[Required work] Quote the following lines verbatim.

[The data]

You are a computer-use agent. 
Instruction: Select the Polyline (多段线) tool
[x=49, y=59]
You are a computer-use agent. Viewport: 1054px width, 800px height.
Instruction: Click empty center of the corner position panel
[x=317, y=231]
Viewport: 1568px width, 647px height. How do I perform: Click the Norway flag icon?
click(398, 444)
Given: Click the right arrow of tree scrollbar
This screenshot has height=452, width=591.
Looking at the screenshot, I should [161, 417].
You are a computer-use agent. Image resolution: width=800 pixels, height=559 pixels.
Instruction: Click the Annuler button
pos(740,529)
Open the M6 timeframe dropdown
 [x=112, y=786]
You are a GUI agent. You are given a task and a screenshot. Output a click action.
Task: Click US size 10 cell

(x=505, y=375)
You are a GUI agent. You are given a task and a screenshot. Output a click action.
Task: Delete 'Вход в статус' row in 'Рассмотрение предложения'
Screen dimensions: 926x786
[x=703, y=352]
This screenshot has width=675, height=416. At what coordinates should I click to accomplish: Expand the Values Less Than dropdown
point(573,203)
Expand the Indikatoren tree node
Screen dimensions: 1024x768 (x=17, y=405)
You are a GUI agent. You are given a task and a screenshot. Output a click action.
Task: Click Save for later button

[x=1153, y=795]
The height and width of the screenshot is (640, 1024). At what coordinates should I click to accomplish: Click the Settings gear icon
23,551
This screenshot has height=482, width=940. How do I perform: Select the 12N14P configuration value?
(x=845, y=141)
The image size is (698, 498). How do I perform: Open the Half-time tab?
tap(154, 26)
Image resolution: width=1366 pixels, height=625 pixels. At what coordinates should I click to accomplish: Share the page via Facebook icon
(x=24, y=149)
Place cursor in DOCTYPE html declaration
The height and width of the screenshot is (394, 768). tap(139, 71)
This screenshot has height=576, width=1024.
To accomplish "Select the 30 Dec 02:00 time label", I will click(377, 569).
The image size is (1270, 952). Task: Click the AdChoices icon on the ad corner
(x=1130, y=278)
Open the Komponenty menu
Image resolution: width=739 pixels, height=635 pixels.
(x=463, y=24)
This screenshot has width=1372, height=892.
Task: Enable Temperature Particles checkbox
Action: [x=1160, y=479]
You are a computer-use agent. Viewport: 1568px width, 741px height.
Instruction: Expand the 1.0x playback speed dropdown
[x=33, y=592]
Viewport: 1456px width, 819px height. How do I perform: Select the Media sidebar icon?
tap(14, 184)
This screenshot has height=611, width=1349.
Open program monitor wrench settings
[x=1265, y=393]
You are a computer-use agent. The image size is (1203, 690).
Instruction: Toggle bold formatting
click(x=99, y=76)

[The response]
You are a computer-use agent. 
Instruction: Select the Polyline (多段线) tool
[x=49, y=59]
You are a computer-use agent. Viewport: 1054px width, 800px height.
Instruction: Click empty center of the corner position panel
[x=317, y=231]
Viewport: 1568px width, 647px height. How do I perform: Click the Norway flag icon?
click(398, 444)
Given: Click the right arrow of tree scrollbar
This screenshot has height=452, width=591.
Looking at the screenshot, I should [161, 417].
You are a computer-use agent. Image resolution: width=800 pixels, height=559 pixels.
Instruction: Click the Annuler button
pos(740,529)
Open the M6 timeframe dropdown
 [x=112, y=786]
You are a GUI agent. You are given a task and a screenshot. Output a click action.
Task: Click US size 10 cell

(x=505, y=375)
You are a GUI agent. You are given a task and a screenshot. Output a click action.
Task: Delete 'Вход в статус' row in 'Рассмотрение предложения'
Screen dimensions: 926x786
[x=703, y=352]
This screenshot has width=675, height=416. At what coordinates should I click to accomplish: Expand the Values Less Than dropdown
point(573,203)
Expand the Indikatoren tree node
Screen dimensions: 1024x768 (x=17, y=405)
You are a GUI agent. You are given a task and a screenshot. Output a click action.
Task: Click Save for later button

[x=1153, y=795]
The height and width of the screenshot is (640, 1024). At what coordinates should I click to accomplish: Click the Settings gear icon
23,551
This screenshot has height=482, width=940. How do I perform: Select the 12N14P configuration value?
(x=845, y=141)
The image size is (698, 498). How do I perform: Open the Half-time tab?
tap(154, 26)
Image resolution: width=1366 pixels, height=625 pixels. At what coordinates should I click to accomplish: Share the page via Facebook icon
(x=24, y=149)
Place cursor in DOCTYPE html declaration
The height and width of the screenshot is (394, 768). tap(139, 71)
This screenshot has height=576, width=1024.
To accomplish "Select the 30 Dec 02:00 time label", I will click(377, 569).
The image size is (1270, 952). Task: Click the AdChoices icon on the ad corner
(x=1130, y=278)
Open the Komponenty menu
Image resolution: width=739 pixels, height=635 pixels.
(x=463, y=24)
This screenshot has width=1372, height=892.
Task: Enable Temperature Particles checkbox
Action: [x=1160, y=479]
You are a computer-use agent. Viewport: 1568px width, 741px height.
Instruction: Expand the 1.0x playback speed dropdown
[x=33, y=592]
Viewport: 1456px width, 819px height. How do I perform: Select the Media sidebar icon?
tap(14, 184)
This screenshot has height=611, width=1349.
Open program monitor wrench settings
[x=1265, y=393]
You are a computer-use agent. The image size is (1203, 690).
Instruction: Toggle bold formatting
click(x=99, y=76)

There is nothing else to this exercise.